前より、喋るようになった。考え事が増えた。ため息が多くなった。思い返しても、良いことばかりじゃないのに。それなのに、前より1日が濃い。色が濃い。無駄に過ごしていない。

昨日町で聞き込みをしてみたが、有力な手掛かりはない。
ここの近くには来てないのかな。だとしたら、どこに?
アイツ等に足は無いはずだ。
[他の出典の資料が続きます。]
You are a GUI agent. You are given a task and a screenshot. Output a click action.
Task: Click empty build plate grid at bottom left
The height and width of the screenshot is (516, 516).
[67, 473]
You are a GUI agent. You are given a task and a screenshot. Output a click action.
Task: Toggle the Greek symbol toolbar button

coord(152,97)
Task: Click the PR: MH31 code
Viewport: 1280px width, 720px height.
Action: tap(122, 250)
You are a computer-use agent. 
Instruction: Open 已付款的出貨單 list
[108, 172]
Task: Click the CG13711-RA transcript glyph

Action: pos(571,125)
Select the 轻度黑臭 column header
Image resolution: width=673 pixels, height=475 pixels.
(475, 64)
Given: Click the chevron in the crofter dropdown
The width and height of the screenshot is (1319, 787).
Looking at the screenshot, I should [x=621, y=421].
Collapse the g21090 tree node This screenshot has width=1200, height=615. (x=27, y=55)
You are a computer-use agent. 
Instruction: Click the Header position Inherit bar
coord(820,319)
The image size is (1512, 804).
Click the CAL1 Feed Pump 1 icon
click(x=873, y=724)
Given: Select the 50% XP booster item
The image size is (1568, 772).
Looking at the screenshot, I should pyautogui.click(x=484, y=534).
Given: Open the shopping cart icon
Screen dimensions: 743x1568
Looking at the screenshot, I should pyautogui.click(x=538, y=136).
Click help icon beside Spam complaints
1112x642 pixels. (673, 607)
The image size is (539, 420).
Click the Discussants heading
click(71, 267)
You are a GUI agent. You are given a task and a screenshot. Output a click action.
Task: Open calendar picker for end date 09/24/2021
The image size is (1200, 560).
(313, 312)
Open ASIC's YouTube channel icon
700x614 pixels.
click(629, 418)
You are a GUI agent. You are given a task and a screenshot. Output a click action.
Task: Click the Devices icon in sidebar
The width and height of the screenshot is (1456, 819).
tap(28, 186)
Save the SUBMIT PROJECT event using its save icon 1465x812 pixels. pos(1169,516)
食料も。食料を求めてアイツ等は人の多いところに来るはず。そしてアイツ等から逃げた方向から見て、この町かと思ったんだけどな。
ハズレ、だろうか。
何としても、アイツ等のことは止めなくてはならない。アイツ等がどんな境遇に立たされていようが、好き勝手に生きられては困るのだ。アイツ等のボスには手を出せないから、幹部だけでも捕まえてしまおう、みたいな感じらしい。
それに俺が利用されているだけ。
利用されるのは嫌いだけど、仕方がない。迷惑かけたこともあるし。恩返しってほどでもないけど。

「カーネイジ・マーマン? さぁ、それっぽい事件は無いな」

一般市民に聞いたのが悪かったのかと思い、役所に来てみたけれど、情報はない。
お礼を軽く言い、役所から出ると、俺の目は自然と1人の男を追っていた。不思議に思い、目を凝らして記憶の糸を手繰り寄せる。
あぁ、アイツは。

「アスラ」


〜つづく〜


三話目です。
突然出てきたよ、アスラ君。面倒なことしてくれるな。